Card Catalog

This is pleasing: The first library card catalogs were made using playing cards. During the French Revolution the government created a new system of public libraries, and in order to inventory the books they created the “French Cataloging Code of 1791,” in which bibliographic data was written on playing cards, which were sturdy, uniform, and plentiful. A photo is here.

In The Card Catalog, its affectionate tribute to this now outmoded tool, the Library of Congress notes that 1.2 million cards representing more than 3 million volumes were recorded using this system within 3 years. “Although the ambitious cataloging project did not result in the formation of a national catalog, it did demonstrate the potential of utilizing a uniform format.” (Also: “Deuces and aces were reserved for the longest titles, as those cards had the most space on which to write.”)

The Telharmonium

https://commons.wikimedia.org/wiki/File:Console_for_the_Telharmonium_in_the_Cabot_St_Music_Plant_of_the_New_England_Electric_Music_Company,_Holyoke,_Massachusetts.jpg

Inventor Thaddeus Cahill offered a startling advance in 1895: An electronic keyboard instrument that could distribute music over the nation’s telephone networks. By combining sine waves according to Hermann Helmholtz’s new theories, the device could approximate the tone of any given instrument using electrical dynamos.
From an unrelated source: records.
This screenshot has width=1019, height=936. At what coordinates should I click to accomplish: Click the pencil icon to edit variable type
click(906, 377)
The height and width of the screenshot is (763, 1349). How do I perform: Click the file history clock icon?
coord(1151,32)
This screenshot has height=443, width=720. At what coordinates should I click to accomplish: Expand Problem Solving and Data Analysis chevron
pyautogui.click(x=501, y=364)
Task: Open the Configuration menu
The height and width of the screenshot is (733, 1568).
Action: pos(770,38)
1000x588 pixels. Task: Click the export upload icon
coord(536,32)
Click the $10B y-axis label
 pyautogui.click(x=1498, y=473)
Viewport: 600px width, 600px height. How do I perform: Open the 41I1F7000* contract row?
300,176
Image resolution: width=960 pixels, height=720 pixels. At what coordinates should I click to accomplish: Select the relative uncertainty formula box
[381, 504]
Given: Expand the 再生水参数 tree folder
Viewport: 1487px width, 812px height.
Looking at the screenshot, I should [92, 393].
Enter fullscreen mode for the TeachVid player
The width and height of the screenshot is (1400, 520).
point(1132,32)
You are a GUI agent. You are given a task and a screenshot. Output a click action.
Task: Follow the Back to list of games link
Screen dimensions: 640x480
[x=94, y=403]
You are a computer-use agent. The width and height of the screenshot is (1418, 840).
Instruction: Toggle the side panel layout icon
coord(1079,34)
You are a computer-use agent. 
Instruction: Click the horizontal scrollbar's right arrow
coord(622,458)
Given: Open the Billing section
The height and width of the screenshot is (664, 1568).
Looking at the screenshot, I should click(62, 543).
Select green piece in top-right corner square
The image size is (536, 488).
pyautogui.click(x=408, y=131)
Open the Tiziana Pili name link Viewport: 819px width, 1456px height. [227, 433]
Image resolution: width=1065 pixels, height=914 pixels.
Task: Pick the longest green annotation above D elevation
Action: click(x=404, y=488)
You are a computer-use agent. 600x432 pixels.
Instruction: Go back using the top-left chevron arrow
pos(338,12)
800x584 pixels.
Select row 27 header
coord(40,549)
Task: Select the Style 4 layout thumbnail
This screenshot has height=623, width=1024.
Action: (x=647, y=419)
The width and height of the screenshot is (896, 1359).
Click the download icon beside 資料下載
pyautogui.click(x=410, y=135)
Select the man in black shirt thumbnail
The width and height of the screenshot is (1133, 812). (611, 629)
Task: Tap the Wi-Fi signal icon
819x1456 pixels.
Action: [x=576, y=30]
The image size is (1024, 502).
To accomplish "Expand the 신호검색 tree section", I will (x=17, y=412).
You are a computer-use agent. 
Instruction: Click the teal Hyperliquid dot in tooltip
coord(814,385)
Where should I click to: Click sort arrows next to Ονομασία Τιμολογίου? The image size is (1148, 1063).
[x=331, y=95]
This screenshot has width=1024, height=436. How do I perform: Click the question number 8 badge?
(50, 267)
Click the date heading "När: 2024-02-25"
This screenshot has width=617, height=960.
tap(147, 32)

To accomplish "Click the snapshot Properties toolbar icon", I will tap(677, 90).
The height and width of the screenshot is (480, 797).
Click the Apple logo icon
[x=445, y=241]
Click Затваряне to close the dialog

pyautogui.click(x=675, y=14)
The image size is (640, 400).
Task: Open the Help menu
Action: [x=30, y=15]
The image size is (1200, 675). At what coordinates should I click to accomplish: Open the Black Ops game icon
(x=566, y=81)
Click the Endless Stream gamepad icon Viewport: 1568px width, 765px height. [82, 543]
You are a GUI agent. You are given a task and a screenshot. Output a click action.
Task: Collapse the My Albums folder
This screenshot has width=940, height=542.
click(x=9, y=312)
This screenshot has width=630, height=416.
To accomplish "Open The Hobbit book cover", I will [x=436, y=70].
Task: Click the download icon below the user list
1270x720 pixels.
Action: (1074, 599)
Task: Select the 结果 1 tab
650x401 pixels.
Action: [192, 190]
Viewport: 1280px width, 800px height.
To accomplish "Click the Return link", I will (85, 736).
After hearing a demonstration at the Hotel Hamilton, Ray Stannard Baker wrote in McClure’s, “The first impression the music makes upon the listener is its singular difference from any music ever heard before: in the fullness, roundness, completeness, of its tones.”

Unfortunately, the device required an enormous amount of electricity, it disrupted the New York telephone network, and it was rapidly overtaken by other inventions in an immensely fruitful period. Cahill had hoped to fund it through subscriptions, and this quickly became impossible. But it had its adherents — Mark Twain’s friend Albert Bigelow Paine recalled a social gathering at the Clemens home at which the author demonstrated the instrument:

“Clemens was filled with enthusiasm over the idea. He made a speech a little before midnight, in which he told how he had generally been enthusiastic about inventions which had turned out more or less well in about equal proportions. He did not dwell on the failures, but he told how he had been the first to use a typewriter for manuscript work; how he had been one of the earliest users of the fountain-pen; how he had installed the first telephone ever used in a private house, and how the audience now would have a demonstration of the first telharmonium music so employed. It was just about the stroke of midnight when he finished, and a moment later the horns began to play chimes and ‘Auld Lang Syne’ and ‘America.'”

Comment

In the 14th century, after copying a 614-page handwritten manuscript in double columns, an unknown scribe entered this in the colophon:

Explicit secunda pars summe fratris thome de aquino ordinis fratrum predicatorum, longissima, prolixissima, et tediosissima scribenti: Deo gratias, Deo gratias, et iterum Deo gratias.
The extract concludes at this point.